Task prompt:
In how many lines of the material below does the string "Scheme" appear? Answer with a single number.
### Data to examine
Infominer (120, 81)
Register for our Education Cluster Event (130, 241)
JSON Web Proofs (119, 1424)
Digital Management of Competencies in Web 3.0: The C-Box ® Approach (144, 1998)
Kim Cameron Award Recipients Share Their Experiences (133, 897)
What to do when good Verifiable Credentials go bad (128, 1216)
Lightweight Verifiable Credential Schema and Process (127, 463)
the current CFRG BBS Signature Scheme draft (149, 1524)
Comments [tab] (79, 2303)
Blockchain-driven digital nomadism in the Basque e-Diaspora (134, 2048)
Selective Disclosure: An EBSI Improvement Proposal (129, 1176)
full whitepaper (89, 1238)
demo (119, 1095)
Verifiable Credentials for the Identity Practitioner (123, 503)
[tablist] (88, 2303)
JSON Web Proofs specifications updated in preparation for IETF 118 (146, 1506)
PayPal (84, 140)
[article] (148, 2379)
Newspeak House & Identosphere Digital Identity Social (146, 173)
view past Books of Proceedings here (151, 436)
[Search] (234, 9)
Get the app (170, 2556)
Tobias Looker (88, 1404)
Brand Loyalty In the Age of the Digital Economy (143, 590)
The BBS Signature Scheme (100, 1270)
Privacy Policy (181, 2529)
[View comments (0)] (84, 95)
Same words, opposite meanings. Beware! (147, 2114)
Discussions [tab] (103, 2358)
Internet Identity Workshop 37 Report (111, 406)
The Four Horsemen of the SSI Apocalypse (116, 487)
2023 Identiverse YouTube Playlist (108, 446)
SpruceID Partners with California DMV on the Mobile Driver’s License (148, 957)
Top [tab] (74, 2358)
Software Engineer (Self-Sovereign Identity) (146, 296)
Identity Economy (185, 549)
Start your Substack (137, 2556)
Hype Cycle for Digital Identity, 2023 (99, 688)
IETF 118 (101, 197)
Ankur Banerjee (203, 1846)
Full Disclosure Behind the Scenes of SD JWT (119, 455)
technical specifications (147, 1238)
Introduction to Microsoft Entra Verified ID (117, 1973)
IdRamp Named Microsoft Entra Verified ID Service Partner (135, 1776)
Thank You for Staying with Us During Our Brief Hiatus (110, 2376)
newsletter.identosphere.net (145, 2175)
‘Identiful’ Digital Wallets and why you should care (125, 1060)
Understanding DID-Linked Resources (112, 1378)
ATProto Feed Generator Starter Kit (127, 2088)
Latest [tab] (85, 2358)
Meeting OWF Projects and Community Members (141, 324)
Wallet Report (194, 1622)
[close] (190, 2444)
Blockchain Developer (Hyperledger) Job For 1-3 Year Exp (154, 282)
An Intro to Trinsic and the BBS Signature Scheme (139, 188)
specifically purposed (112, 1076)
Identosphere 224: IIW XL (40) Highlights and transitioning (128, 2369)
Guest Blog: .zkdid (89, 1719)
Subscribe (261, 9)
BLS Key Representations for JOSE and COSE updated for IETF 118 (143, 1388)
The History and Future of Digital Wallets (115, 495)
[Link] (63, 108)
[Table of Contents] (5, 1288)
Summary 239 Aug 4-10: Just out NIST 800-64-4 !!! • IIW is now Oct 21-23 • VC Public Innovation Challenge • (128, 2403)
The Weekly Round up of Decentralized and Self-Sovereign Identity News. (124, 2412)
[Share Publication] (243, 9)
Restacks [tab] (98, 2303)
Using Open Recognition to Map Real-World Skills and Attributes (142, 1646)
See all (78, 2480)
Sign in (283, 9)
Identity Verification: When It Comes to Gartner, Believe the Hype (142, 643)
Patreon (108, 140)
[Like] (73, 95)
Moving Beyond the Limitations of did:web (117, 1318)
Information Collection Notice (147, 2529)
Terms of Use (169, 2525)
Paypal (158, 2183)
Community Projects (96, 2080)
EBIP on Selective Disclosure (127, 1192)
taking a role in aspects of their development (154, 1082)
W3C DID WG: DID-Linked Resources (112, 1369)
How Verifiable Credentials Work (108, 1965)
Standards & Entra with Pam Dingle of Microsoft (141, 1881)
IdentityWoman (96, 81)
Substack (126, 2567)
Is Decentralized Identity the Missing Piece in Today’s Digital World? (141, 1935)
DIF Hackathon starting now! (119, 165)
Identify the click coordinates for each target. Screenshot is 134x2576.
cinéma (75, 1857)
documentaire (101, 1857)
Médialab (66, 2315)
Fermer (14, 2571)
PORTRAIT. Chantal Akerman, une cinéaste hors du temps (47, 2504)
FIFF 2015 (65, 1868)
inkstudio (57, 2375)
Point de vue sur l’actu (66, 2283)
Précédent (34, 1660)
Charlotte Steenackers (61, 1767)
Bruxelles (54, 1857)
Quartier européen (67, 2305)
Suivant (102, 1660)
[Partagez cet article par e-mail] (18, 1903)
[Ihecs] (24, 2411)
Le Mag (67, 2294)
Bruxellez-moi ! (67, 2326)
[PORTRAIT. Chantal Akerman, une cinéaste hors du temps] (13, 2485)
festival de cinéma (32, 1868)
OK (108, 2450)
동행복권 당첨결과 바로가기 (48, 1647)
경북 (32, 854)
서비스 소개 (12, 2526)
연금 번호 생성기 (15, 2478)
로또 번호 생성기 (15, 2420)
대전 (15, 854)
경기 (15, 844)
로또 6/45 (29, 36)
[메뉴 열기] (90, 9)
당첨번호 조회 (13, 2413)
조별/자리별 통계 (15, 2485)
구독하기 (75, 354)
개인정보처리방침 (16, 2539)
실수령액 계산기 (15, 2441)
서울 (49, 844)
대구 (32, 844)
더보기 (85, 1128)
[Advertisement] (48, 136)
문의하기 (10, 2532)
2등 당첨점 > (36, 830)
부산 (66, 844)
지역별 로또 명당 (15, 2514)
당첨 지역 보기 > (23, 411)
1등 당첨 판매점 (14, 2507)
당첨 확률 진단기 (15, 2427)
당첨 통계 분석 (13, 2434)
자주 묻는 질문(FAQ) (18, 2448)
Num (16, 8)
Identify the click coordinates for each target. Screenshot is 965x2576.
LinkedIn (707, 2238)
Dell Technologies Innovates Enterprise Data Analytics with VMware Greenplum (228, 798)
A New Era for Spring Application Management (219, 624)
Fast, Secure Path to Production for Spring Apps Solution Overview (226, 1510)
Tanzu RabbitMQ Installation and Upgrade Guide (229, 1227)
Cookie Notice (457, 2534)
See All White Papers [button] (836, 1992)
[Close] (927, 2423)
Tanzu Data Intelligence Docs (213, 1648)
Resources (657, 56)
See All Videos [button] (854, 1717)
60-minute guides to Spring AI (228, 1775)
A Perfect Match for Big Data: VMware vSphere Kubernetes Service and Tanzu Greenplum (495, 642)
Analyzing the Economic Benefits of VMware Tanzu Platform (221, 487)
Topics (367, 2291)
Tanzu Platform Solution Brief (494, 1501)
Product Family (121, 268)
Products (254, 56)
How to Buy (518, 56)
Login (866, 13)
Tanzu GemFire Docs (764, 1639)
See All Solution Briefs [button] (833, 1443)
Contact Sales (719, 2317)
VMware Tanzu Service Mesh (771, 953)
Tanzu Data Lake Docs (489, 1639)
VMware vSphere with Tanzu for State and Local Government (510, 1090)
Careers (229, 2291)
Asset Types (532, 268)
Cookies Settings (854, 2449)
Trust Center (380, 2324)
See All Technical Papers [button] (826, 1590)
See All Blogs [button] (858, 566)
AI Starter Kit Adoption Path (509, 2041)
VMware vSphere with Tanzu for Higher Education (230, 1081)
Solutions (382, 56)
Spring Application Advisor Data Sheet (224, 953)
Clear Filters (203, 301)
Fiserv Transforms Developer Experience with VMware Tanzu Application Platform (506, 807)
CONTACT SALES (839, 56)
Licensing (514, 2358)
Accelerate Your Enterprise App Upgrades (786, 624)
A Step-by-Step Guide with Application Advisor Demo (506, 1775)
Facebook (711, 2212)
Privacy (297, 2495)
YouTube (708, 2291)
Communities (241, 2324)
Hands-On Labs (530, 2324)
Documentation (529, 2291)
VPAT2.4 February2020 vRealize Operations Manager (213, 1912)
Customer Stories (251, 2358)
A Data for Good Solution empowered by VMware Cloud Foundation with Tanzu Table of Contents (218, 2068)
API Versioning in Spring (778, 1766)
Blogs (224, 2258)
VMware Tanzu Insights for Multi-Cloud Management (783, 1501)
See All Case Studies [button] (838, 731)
######
Result below:
3